- **Brief**
Copy verbatim the span of lines beginning at the line that contains "The height and" and ending with the final line of the data. Exclude pictures from the copy.
■ ■ ■ ■ ■
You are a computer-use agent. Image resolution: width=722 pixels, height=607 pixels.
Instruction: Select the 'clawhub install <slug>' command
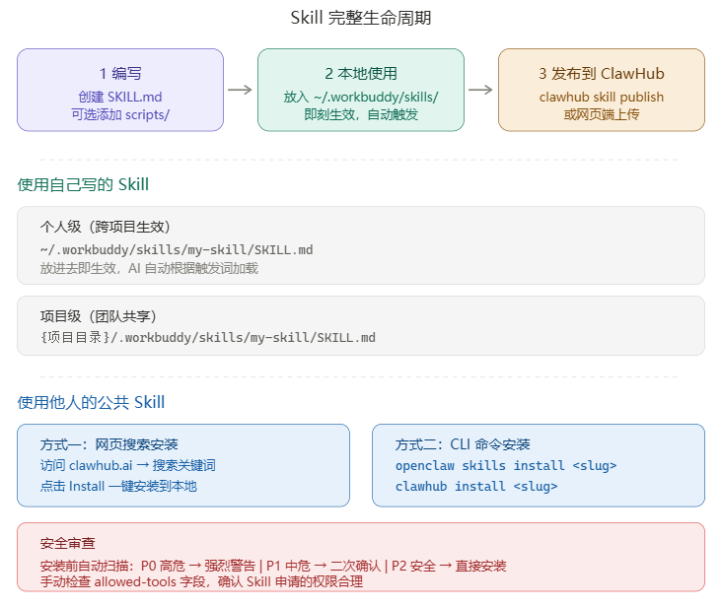(x=476, y=486)
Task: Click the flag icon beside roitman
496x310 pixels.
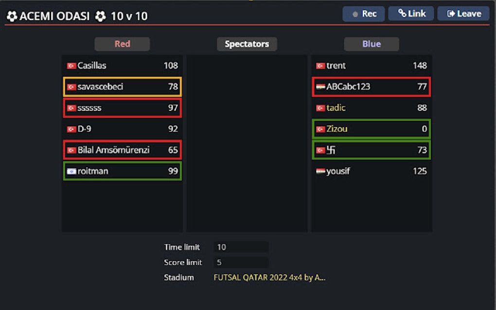Action: click(x=71, y=171)
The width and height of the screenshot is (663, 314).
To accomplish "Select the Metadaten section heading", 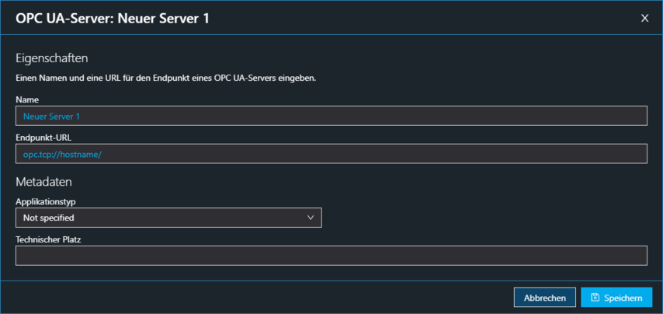I will pyautogui.click(x=43, y=182).
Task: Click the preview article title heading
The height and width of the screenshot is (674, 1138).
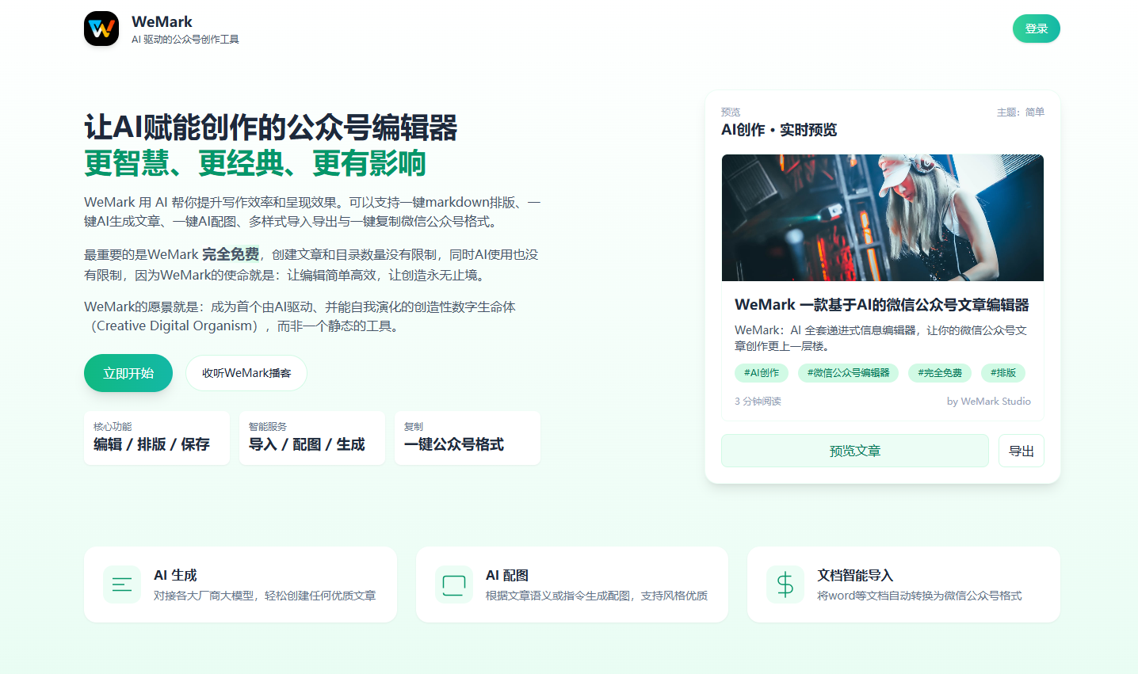Action: coord(881,305)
■ ■ ■ ■ ■
- **Response for this exercise**
The height and width of the screenshot is (674, 1138).
Action: coord(881,305)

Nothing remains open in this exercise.